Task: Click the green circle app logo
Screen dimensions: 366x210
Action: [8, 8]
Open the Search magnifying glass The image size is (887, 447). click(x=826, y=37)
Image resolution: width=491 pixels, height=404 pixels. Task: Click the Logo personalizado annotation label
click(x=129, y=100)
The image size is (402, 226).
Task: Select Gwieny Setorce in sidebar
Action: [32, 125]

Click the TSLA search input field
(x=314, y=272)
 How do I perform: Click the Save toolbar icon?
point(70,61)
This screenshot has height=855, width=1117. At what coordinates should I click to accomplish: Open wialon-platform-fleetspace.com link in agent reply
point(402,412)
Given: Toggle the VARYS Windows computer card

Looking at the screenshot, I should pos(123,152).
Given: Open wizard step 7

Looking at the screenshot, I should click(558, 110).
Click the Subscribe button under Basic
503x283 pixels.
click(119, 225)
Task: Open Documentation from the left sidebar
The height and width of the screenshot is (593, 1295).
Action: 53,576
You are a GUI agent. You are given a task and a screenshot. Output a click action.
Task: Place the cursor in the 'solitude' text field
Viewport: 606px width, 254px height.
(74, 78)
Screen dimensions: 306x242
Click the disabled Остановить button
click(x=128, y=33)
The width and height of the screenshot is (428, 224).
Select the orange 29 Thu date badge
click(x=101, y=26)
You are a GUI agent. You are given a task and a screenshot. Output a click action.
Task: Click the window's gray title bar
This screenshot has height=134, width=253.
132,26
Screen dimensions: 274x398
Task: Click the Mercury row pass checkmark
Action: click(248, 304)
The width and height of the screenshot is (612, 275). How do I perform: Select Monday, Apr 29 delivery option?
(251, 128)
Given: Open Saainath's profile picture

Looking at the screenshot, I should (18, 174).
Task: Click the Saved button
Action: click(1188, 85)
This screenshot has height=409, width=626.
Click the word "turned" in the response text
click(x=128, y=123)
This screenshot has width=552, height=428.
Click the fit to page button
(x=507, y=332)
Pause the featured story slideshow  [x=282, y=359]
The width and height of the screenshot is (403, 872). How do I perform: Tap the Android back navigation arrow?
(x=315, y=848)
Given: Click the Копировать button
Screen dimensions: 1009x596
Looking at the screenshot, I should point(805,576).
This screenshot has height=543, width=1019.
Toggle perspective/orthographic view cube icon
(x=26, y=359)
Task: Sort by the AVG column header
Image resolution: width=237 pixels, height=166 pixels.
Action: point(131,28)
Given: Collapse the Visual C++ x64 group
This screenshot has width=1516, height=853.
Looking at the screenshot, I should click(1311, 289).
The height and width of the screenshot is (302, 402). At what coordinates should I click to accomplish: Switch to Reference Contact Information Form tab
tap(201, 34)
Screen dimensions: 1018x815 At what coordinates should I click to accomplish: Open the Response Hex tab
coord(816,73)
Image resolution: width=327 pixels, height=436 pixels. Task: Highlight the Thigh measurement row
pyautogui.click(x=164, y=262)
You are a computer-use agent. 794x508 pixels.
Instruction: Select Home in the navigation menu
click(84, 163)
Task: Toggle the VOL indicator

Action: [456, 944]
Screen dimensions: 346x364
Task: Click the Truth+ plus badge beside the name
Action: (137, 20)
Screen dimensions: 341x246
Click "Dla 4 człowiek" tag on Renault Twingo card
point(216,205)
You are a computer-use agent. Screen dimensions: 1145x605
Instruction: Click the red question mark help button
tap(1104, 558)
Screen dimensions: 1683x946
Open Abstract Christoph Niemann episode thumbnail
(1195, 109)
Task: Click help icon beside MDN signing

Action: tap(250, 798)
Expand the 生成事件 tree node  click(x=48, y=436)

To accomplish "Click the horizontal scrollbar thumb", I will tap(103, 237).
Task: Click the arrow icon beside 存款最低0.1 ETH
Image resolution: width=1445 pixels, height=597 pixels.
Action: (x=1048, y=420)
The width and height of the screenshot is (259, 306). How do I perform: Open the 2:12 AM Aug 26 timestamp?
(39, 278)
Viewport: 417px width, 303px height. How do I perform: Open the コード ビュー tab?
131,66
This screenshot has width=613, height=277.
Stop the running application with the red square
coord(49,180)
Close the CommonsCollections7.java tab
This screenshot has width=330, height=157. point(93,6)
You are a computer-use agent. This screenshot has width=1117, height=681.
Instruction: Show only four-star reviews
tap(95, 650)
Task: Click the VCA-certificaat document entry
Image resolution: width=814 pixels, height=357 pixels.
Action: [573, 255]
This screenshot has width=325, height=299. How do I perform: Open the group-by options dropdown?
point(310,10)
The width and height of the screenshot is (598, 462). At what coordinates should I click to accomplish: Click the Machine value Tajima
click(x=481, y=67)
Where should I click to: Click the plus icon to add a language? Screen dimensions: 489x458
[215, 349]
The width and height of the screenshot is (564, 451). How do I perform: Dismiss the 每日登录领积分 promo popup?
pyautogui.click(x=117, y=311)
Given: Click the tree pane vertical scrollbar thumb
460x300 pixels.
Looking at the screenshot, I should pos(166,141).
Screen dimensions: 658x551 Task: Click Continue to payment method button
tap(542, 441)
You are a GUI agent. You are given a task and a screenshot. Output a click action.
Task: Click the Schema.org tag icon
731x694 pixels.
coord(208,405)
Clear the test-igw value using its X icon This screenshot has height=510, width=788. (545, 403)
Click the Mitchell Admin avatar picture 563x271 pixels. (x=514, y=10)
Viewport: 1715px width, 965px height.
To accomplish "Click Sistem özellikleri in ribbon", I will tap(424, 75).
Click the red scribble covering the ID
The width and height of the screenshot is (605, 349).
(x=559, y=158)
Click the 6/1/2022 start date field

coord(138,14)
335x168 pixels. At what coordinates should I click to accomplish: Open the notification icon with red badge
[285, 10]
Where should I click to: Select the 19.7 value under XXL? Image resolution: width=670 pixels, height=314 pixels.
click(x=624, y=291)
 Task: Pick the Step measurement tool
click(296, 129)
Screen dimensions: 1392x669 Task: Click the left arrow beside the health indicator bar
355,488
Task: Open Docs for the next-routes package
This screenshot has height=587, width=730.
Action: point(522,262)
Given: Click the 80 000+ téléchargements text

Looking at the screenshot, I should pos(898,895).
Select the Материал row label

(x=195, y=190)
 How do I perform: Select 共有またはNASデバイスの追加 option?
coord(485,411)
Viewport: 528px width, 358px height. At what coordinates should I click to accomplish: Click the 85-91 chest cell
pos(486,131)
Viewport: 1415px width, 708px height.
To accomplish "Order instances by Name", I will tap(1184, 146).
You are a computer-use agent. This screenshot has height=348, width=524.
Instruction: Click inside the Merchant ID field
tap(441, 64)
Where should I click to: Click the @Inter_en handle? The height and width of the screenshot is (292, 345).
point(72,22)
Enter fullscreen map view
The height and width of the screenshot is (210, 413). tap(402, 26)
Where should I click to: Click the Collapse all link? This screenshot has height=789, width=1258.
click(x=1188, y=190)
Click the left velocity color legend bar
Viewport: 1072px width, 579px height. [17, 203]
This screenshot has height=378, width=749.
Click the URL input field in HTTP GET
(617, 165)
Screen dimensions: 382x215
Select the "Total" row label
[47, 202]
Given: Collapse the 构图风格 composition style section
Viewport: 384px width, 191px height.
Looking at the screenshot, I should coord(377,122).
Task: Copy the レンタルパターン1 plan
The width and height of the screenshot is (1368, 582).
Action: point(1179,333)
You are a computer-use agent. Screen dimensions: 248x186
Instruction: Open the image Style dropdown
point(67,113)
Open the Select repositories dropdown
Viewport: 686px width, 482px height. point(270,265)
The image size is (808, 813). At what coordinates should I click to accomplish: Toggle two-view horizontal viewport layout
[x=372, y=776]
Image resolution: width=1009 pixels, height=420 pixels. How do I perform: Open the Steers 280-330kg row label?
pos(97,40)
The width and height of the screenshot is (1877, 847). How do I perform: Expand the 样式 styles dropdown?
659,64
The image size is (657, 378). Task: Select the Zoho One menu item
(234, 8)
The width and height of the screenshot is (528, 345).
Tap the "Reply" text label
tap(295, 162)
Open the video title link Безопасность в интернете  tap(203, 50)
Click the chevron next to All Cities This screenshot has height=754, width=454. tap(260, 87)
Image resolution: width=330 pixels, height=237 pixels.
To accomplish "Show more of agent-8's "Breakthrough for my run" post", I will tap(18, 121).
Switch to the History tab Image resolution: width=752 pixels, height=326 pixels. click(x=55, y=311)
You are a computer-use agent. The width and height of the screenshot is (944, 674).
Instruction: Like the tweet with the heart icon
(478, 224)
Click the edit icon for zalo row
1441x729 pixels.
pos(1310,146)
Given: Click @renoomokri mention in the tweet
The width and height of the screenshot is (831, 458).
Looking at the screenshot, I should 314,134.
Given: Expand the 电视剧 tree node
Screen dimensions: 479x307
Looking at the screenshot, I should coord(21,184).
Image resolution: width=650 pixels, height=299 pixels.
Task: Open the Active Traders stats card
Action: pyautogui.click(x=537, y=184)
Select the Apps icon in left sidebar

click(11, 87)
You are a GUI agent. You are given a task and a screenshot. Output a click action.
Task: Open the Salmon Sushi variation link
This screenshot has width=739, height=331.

______

Return the data from the line containing "The width and height of the screenshot is (612, 275)." through the line containing "click(84, 163)", copying each line unchanged.

The width and height of the screenshot is (612, 275). How do I perform: Select Monday, Apr 29 delivery option?
(251, 128)
Given: Open Saainath's profile picture

Looking at the screenshot, I should (18, 174).
Task: Click the Saved button
Action: click(1188, 85)
This screenshot has height=409, width=626.
Click the word "turned" in the response text
click(x=128, y=123)
This screenshot has width=552, height=428.
Click the fit to page button
(x=507, y=332)
Pause the featured story slideshow  [x=282, y=359]
The width and height of the screenshot is (403, 872). How do I perform: Tap the Android back navigation arrow?
(x=315, y=848)
Given: Click the Копировать button
Screen dimensions: 1009x596
Looking at the screenshot, I should point(805,576).
This screenshot has height=543, width=1019.
Toggle perspective/orthographic view cube icon
(x=26, y=359)
Task: Sort by the AVG column header
Image resolution: width=237 pixels, height=166 pixels.
Action: point(131,28)
Given: Collapse the Visual C++ x64 group
This screenshot has width=1516, height=853.
Looking at the screenshot, I should click(1311, 289).
The height and width of the screenshot is (302, 402). At what coordinates should I click to accomplish: Switch to Reference Contact Information Form tab
tap(201, 34)
Screen dimensions: 1018x815 At what coordinates should I click to accomplish: Open the Response Hex tab
coord(816,73)
Image resolution: width=327 pixels, height=436 pixels. Task: Highlight the Thigh measurement row
pyautogui.click(x=164, y=262)
You are a computer-use agent. 794x508 pixels.
Instruction: Select Home in the navigation menu
click(84, 163)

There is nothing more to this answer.